→ Task to carry out
The entries below contain a line with "Click the network connection arrows icon" and a line with "800x601 pixels.". Quote exactly those two lines and all lines between them.

→ Entries supplied
━━━━

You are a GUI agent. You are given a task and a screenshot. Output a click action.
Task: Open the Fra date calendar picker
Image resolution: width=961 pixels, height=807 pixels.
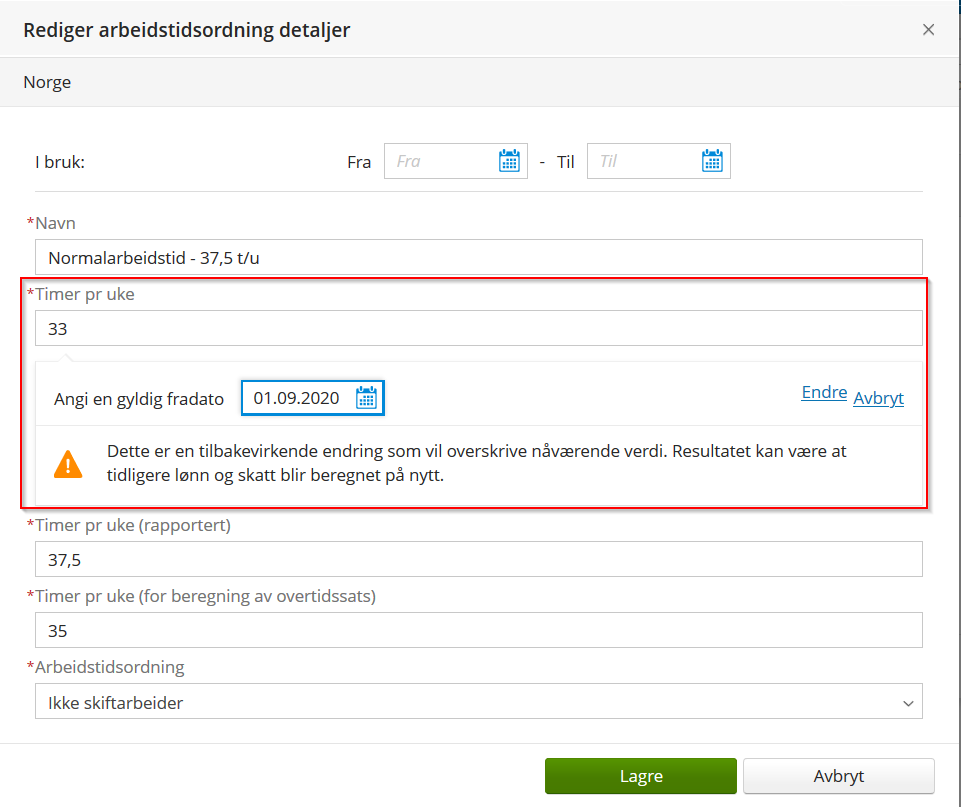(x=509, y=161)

━━━━

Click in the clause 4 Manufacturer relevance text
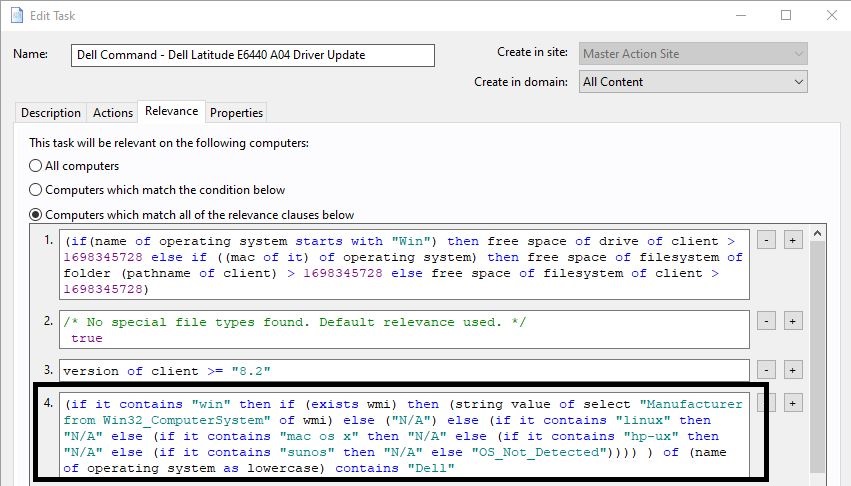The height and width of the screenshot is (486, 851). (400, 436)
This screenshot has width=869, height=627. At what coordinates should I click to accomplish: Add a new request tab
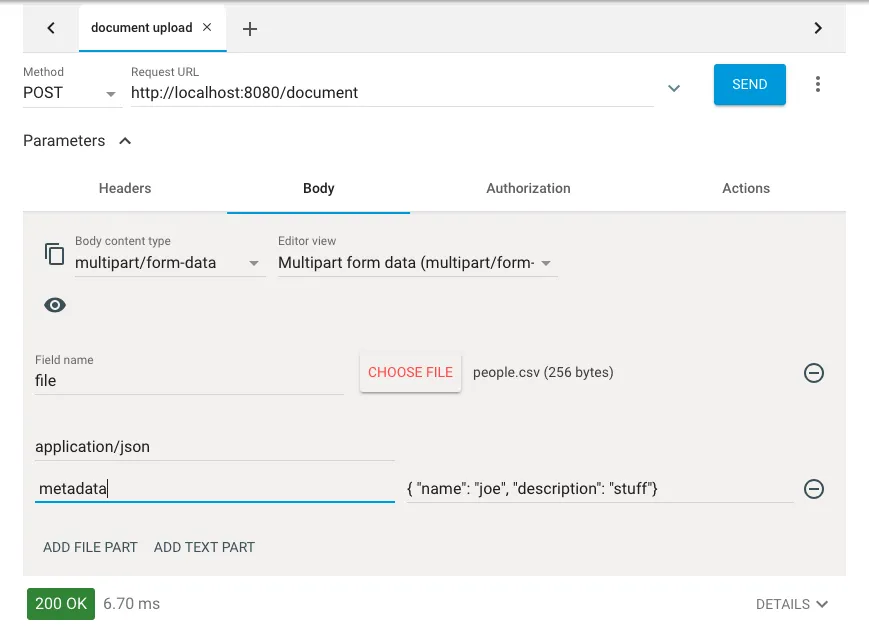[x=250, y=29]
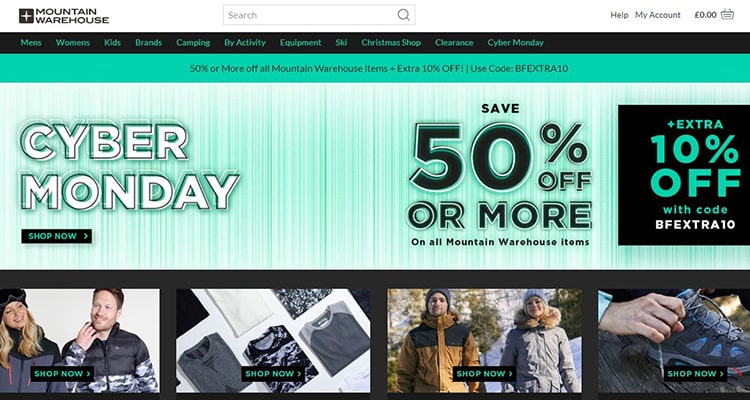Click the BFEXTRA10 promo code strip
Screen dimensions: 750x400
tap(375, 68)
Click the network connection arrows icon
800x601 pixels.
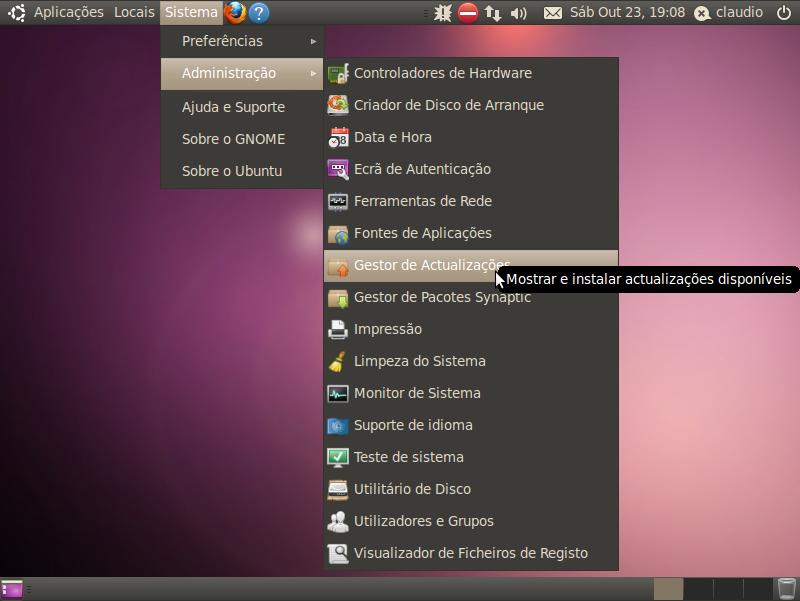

━━━━

→ Response to this task
Click the network connection arrows icon
800x601 pixels.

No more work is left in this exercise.